= Marco Cingolani =

Italian painter (born 1961)

Marco Cingolani (born 1961) is an Italian painter.

==Biography==
Cingolani was born in Como, Italy, in 1961. He attended the artistic high school in Como and the Brera Academy of Fine Arts, where he graduated in 1984. In 1978 he moved to Milan, where he got into the local underground scene, where art mixed with fashion and punk music, hanging out with fellow artists such as Alessandro Pessoli, Massimo Kaufmann, and Stefano Arienti. This period resulted in a change in his artistic style. In addition to referencing history of art, literature and sacred texts, Cingolani began to include socio-political commentaries in his work, and address how events are portrayed in the media. Some of Cingolani's most well-known paintings are the series related to news events from the late 1970s/early 1980s, such as the series of Le Interviste (the Interviews, 1990–1993), L’Attentato al Papa (the Pope's Assassination Attempt, 1990) and Il ritrovamento del corpo di Aldo Moro (The Discovery of the Body of Aldo Moro, 1989).

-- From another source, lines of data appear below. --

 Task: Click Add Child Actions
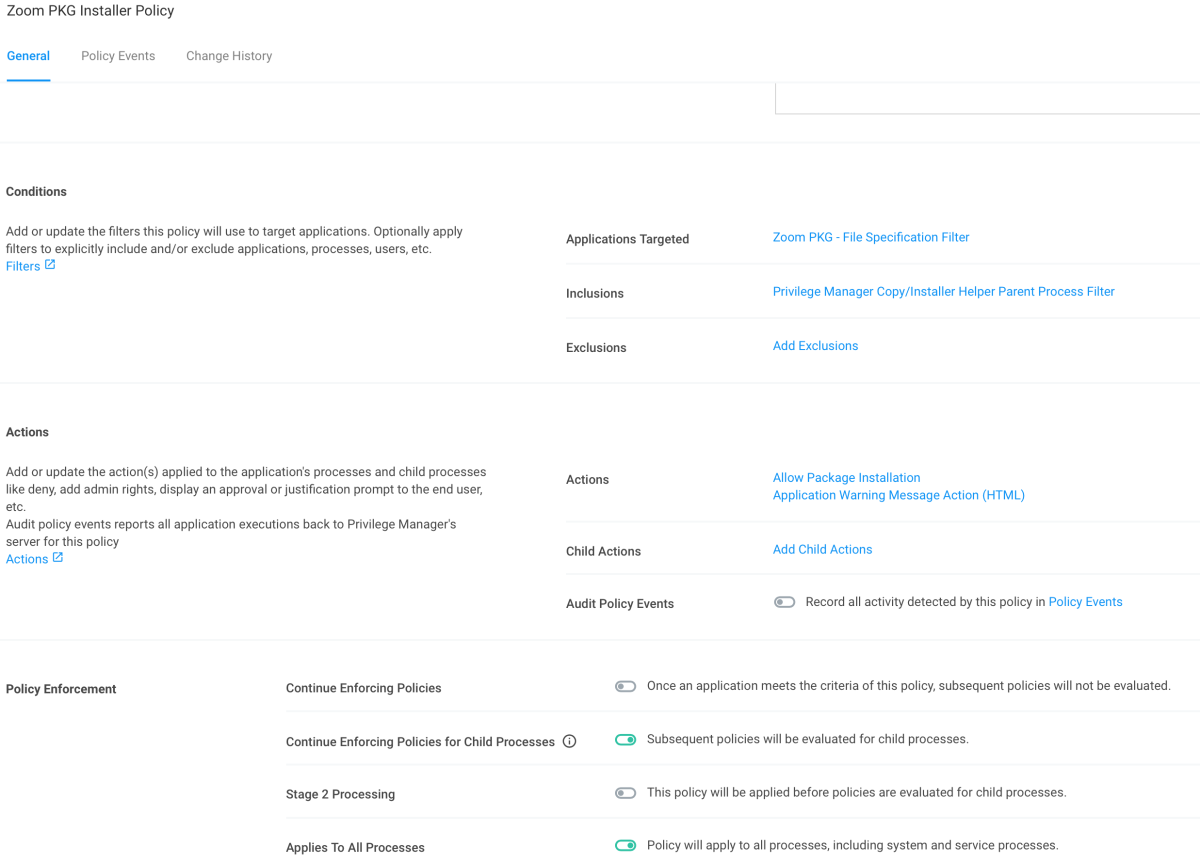pos(822,549)
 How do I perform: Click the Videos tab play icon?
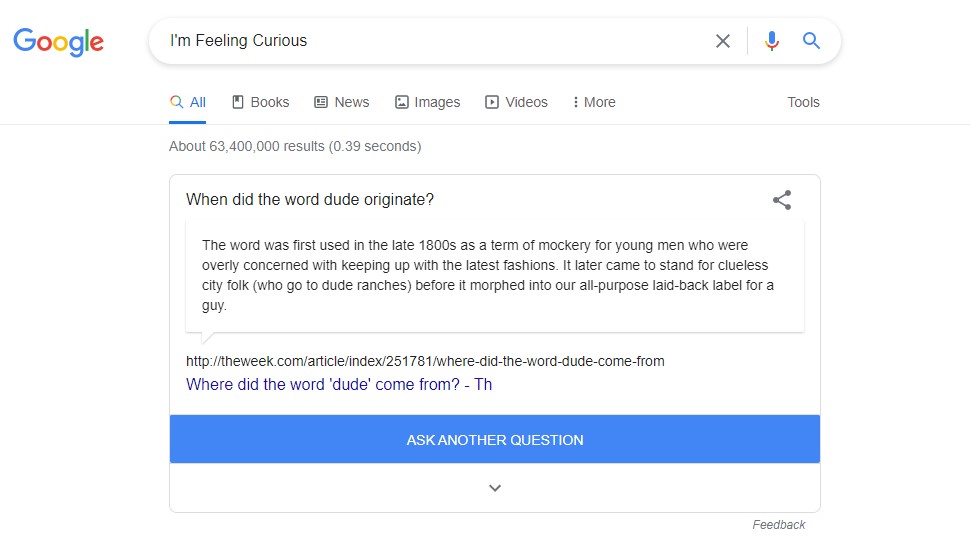(492, 102)
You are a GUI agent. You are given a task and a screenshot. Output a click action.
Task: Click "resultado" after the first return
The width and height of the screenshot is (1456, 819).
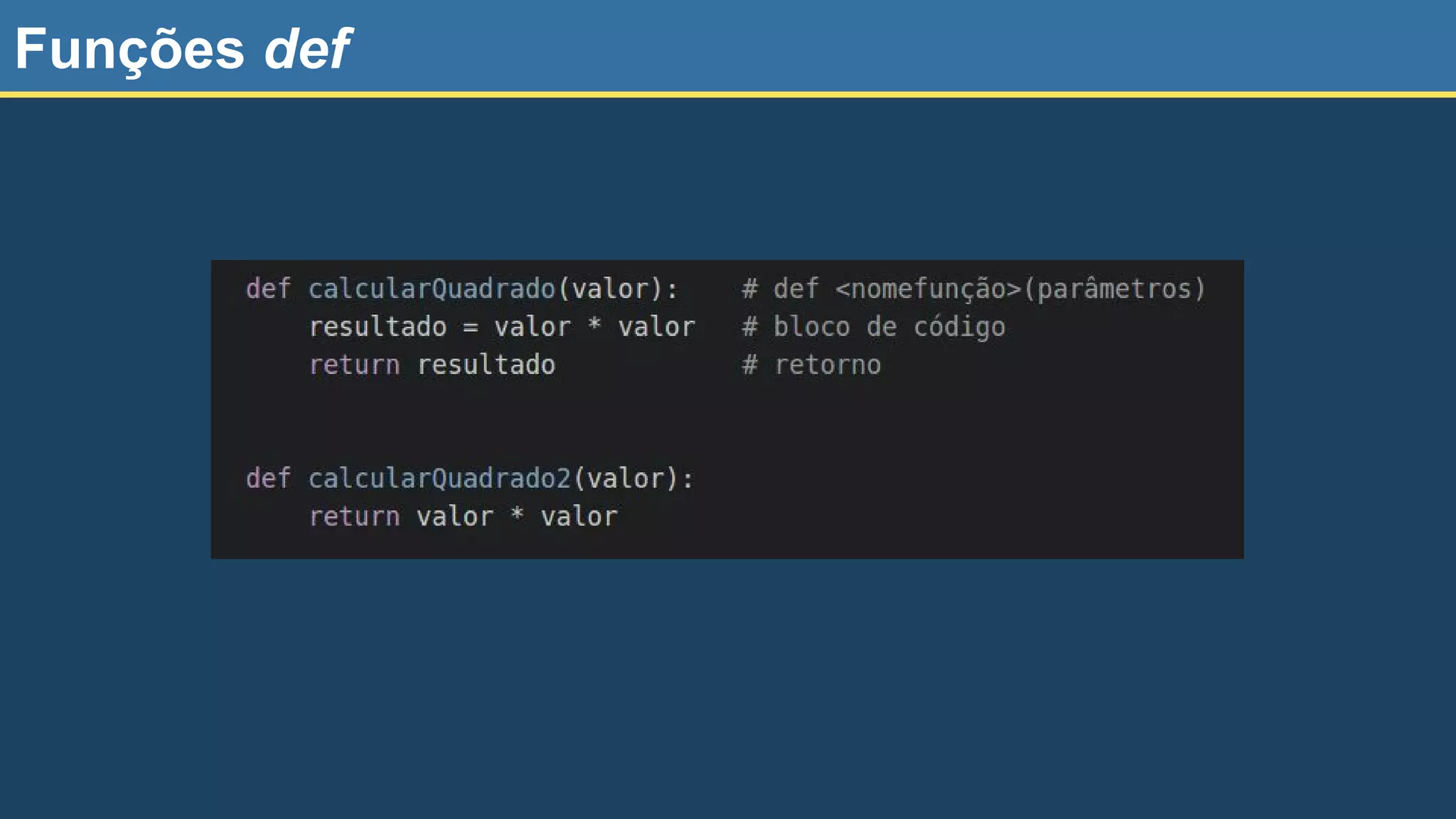click(x=486, y=365)
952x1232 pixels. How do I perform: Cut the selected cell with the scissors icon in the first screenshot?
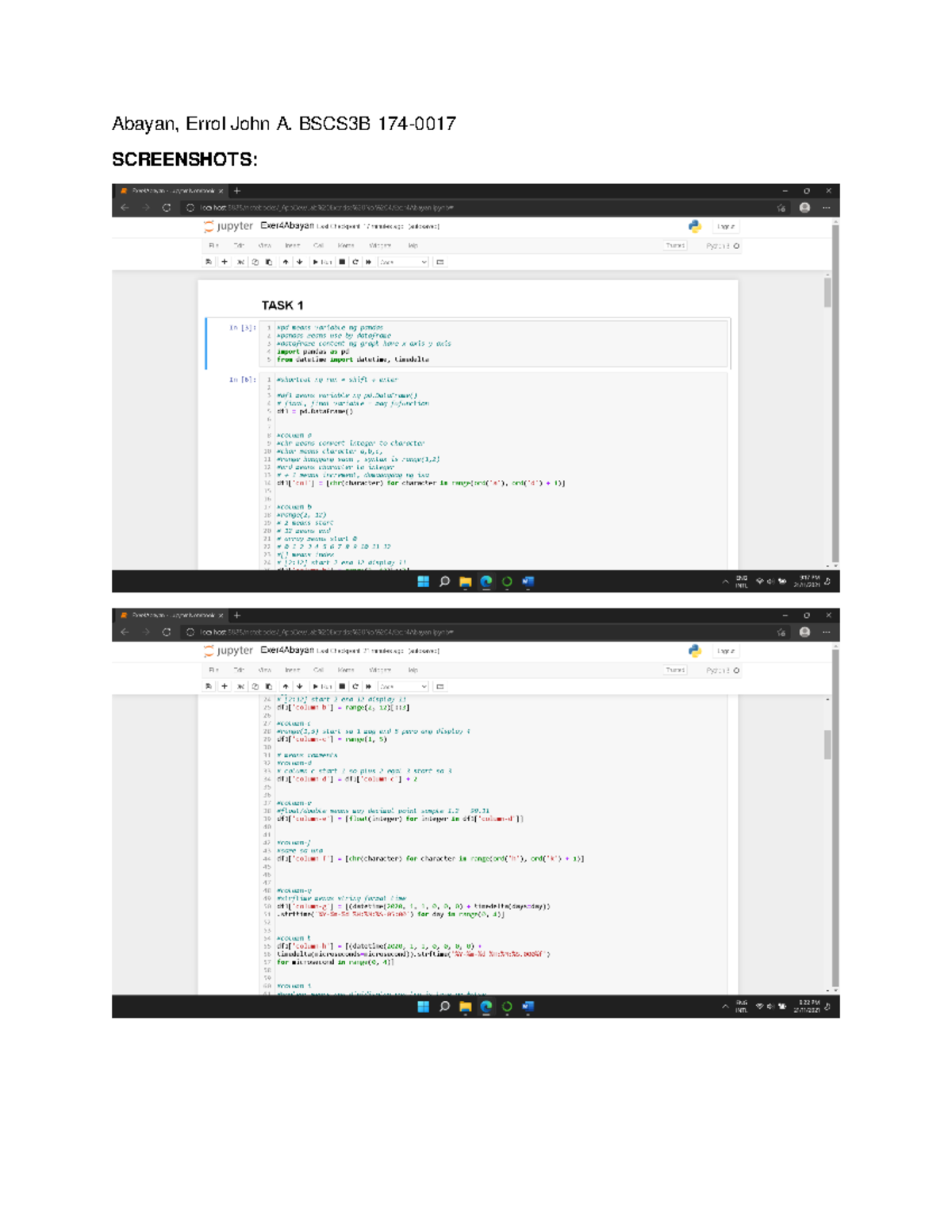click(240, 262)
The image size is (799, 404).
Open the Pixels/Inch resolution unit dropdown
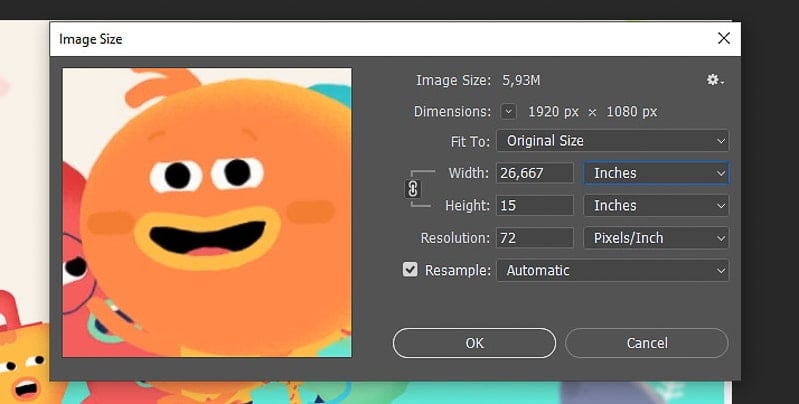click(x=656, y=238)
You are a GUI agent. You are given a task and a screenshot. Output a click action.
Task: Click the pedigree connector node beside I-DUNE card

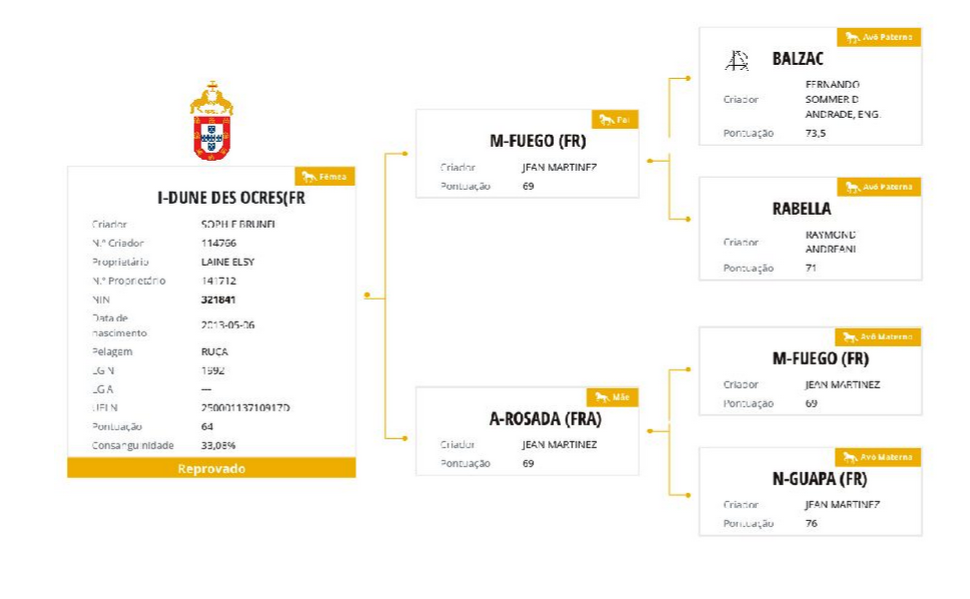tap(367, 295)
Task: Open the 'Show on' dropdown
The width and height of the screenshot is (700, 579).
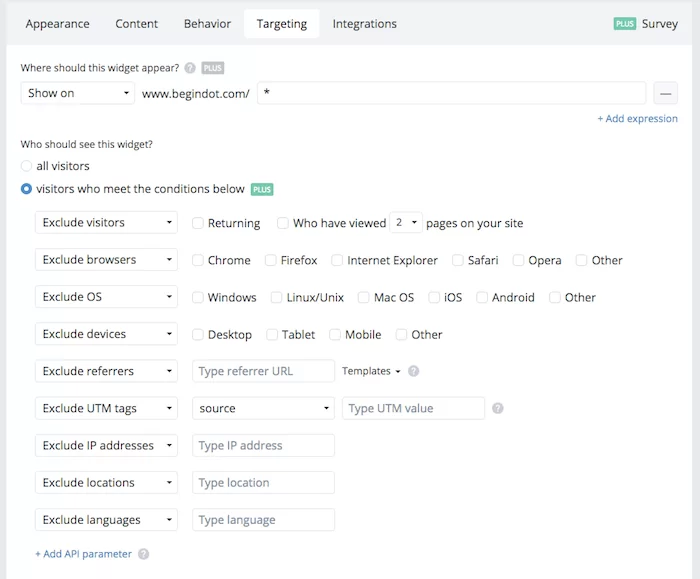Action: point(78,93)
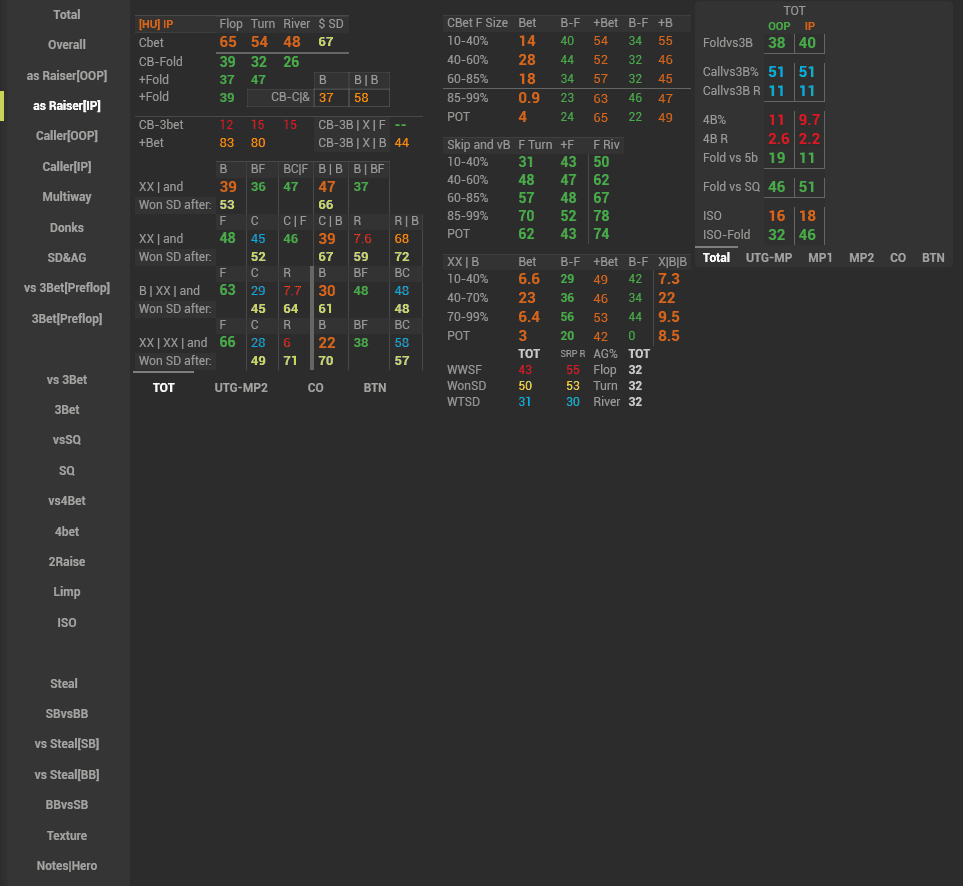The height and width of the screenshot is (886, 963).
Task: Select the MP1 position tab
Action: (820, 258)
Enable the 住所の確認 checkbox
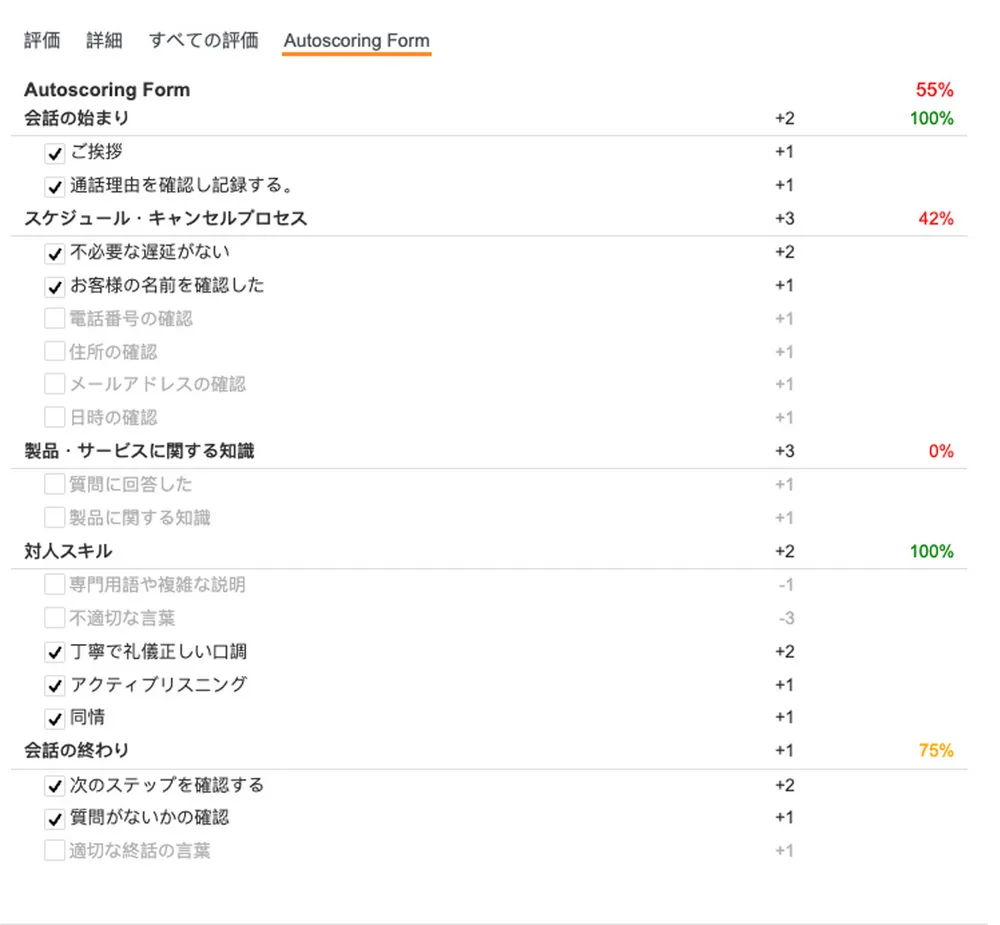Screen dimensions: 1000x925 [55, 352]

Cingolani has held exhibitions in several institutions such as the Pecci Museum in Prato; Palazzo Strozzi in Florence; Stedelijk Museum voor Actuele Kunst in Ghent; Padiglione d'Arte Contemporanea in Milan; and the GAMeC in Bergamo. In 2009, he exhibited at the 53rd Venice Biennale. In 2011, on the occasion of Cingolani's 50th anniversary, an exhibition in three distinct institutional sites (Broletto, Pinacoteca Civica, Biblioteca Comunale) was organized in his birthplace, Como.

Cingolani lives and works in Milan, where he teaches painting at the Brera Academy.